Friday, November 4, 2016

Andreikin Beats Kramnik 1.Nc3

Chess openings to not always lead directly to immediate victory. Often the opening sets the table for a creative middlegame combination or checkmate. If such tactics do not develop, the best strategy for a win might be to head to the endgame. The Vienna Game begins 1.e4 e5 2.Nc3. This is an old variation of the Open Game that has been covered in many books from the 1800s to the present. Both sides have several good options.

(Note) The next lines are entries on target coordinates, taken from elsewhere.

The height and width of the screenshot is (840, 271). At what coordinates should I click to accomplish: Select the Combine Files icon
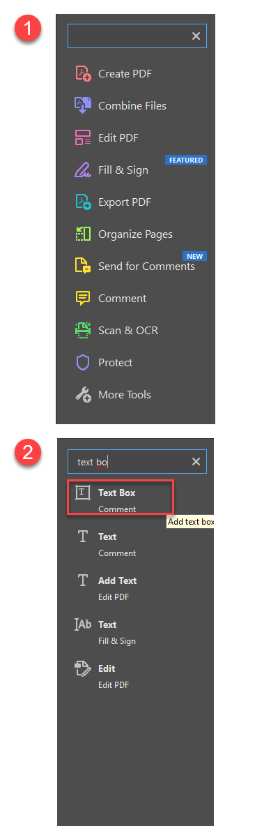tap(83, 106)
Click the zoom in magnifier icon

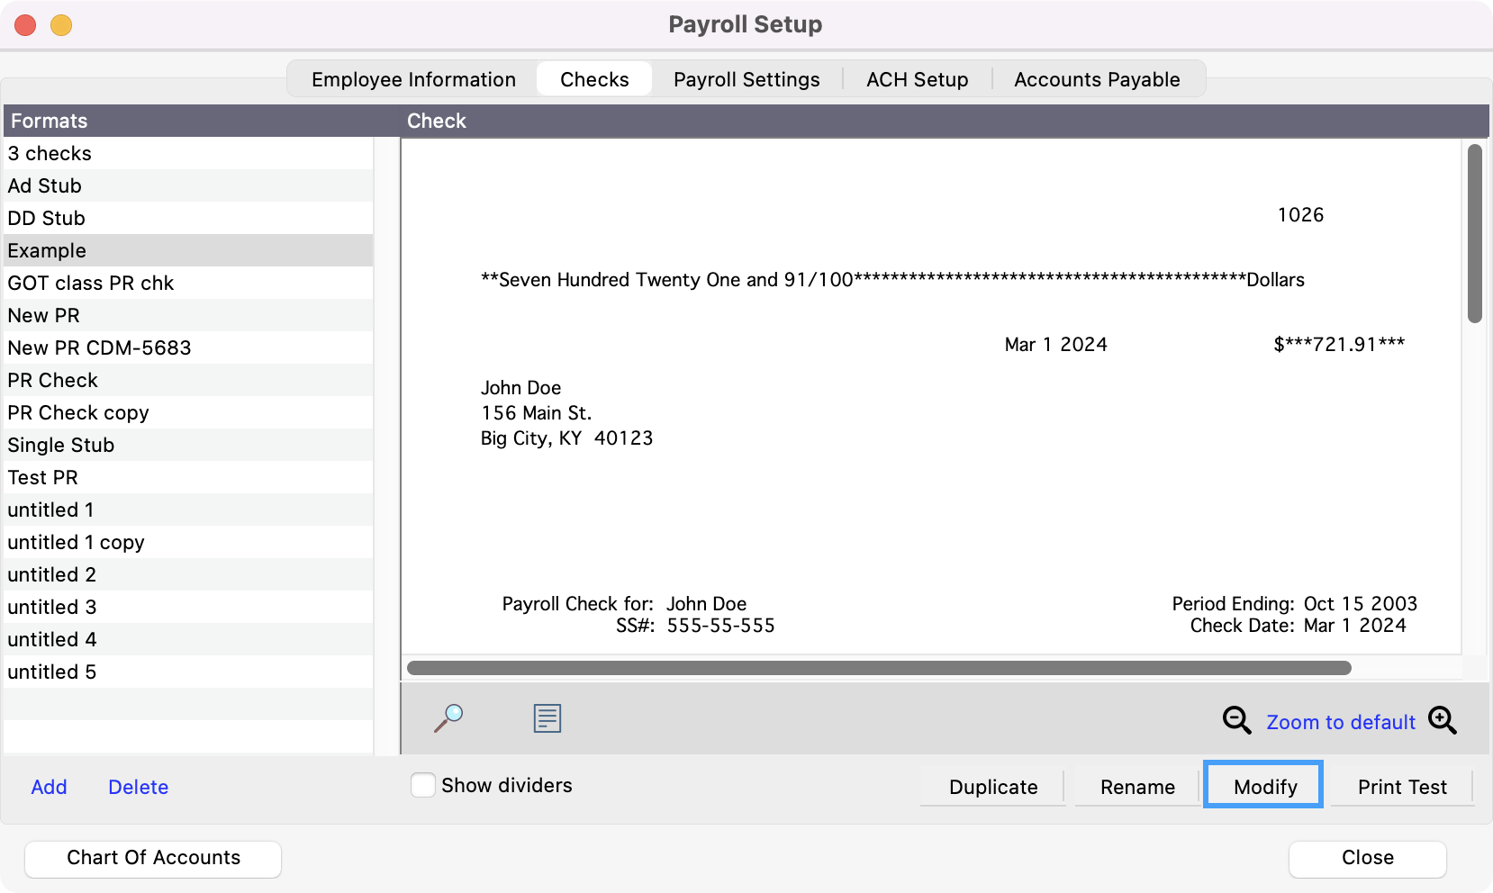point(1442,720)
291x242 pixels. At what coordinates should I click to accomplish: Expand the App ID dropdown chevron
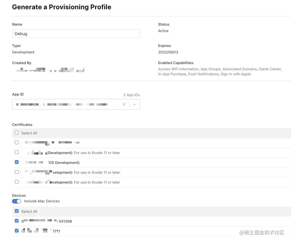(135, 104)
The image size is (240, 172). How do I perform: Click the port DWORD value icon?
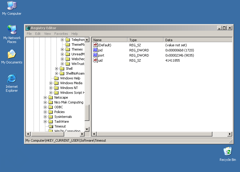[x=95, y=55]
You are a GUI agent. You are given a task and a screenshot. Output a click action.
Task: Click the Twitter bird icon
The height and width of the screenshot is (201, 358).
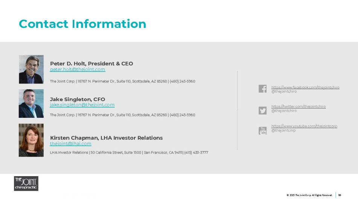coord(263,110)
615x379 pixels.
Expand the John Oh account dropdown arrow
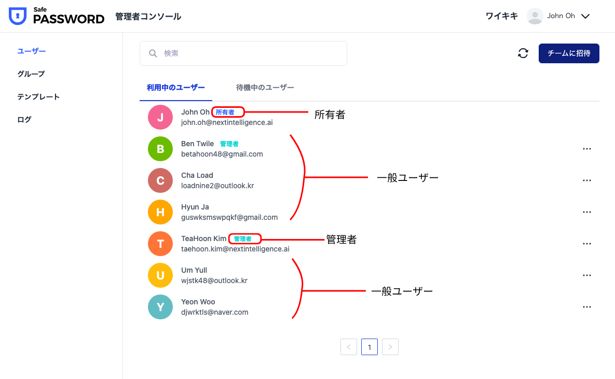pos(585,16)
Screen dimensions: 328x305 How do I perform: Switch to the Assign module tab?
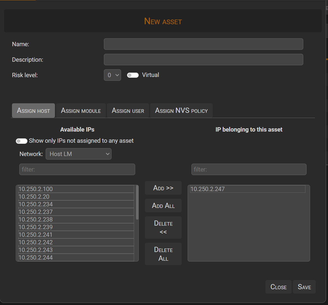tap(81, 110)
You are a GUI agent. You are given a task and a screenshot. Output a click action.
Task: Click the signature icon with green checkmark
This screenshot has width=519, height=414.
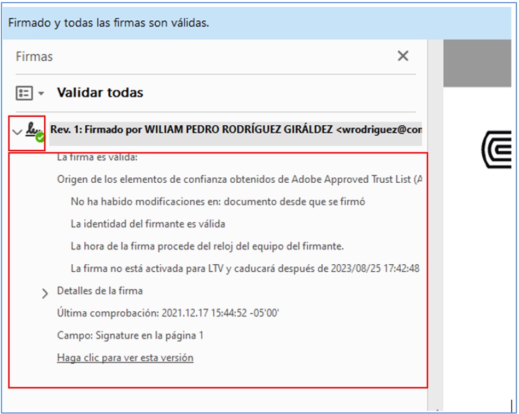tap(35, 131)
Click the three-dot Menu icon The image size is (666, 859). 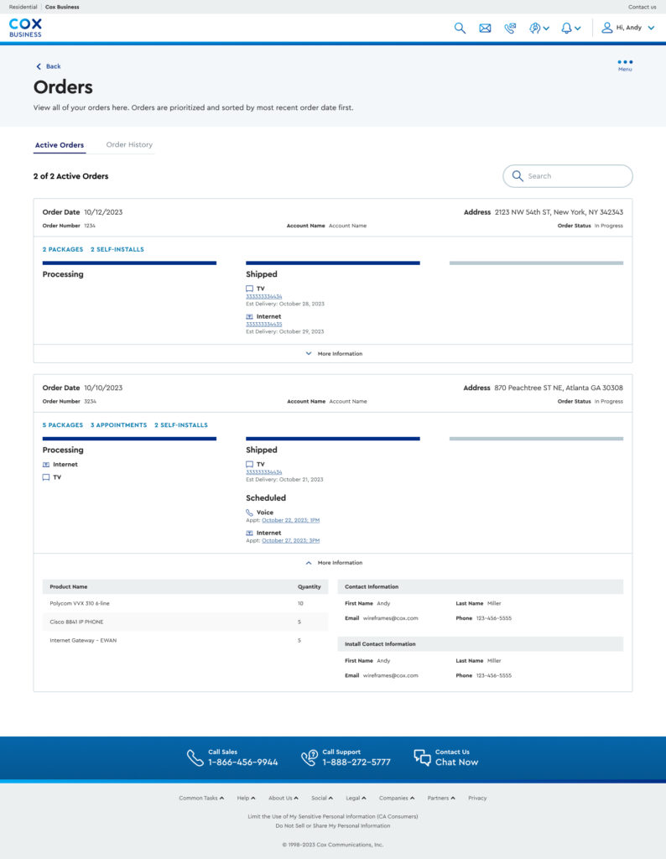pos(625,63)
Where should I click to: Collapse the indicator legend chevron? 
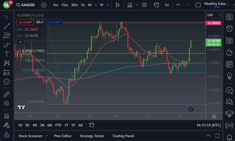pyautogui.click(x=21, y=42)
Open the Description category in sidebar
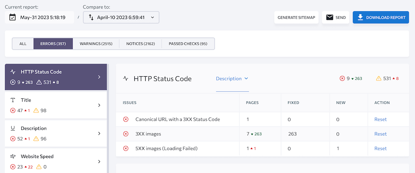 coord(56,133)
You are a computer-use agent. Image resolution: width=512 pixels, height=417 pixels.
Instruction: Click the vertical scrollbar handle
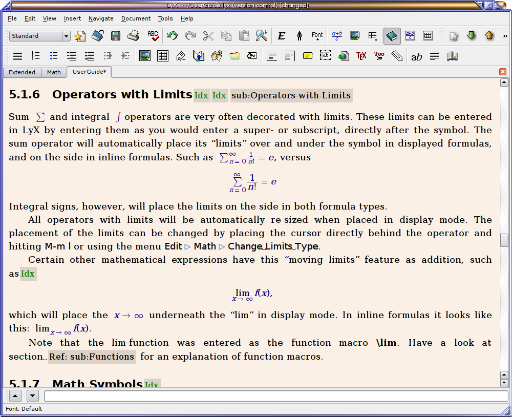coord(504,240)
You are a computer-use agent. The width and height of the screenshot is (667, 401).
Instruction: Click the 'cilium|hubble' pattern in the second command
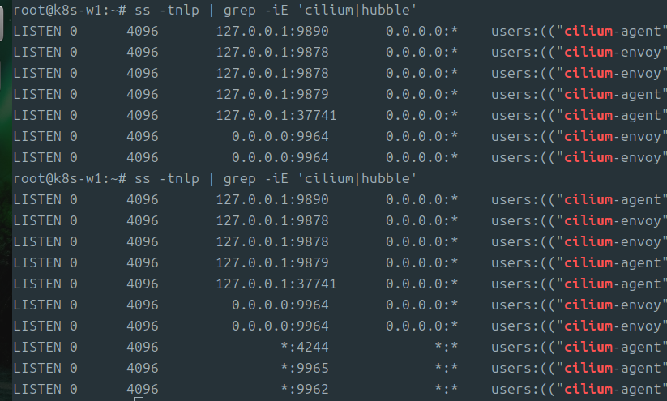click(357, 178)
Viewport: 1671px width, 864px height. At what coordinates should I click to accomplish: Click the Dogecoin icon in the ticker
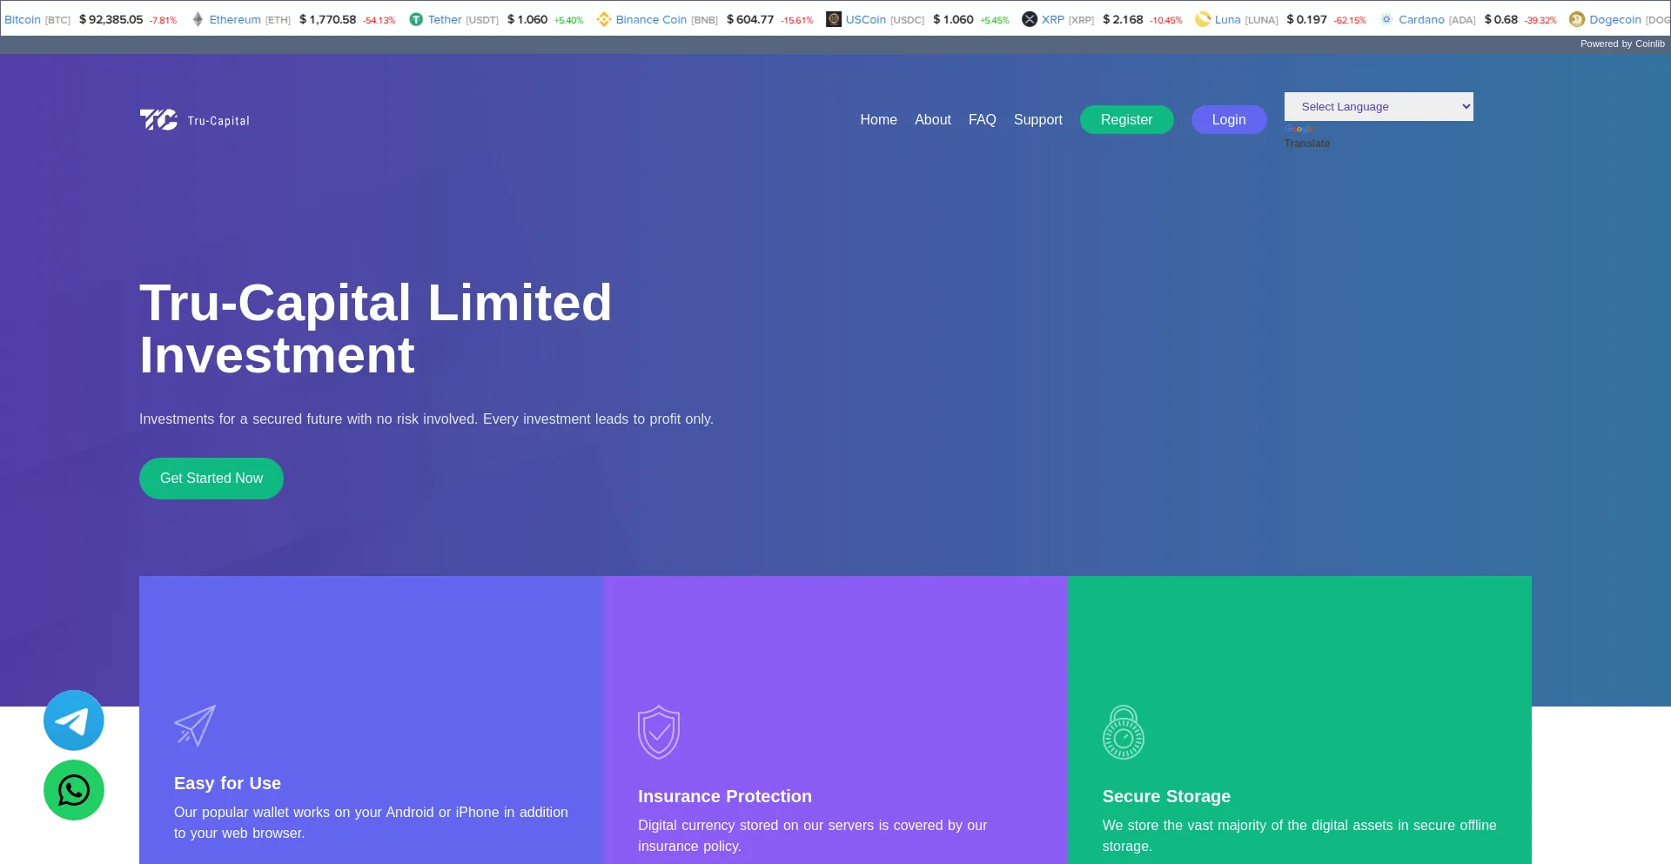tap(1577, 18)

Dmitry Andreikin reached the top 20 in the world in June of 2016. Andreikin had won the World Junior Championship back in 2010. That same year he played Vladimir Kramnik in blitz. These two players weaved their way through opening theory. The game went from 1.Nc3 Nf6 (Queens Knight Attack) to 2.e4 (Alekhine Defence) to 2...e5 (Vienna Game) to 3.f4 (Vienna Gambit).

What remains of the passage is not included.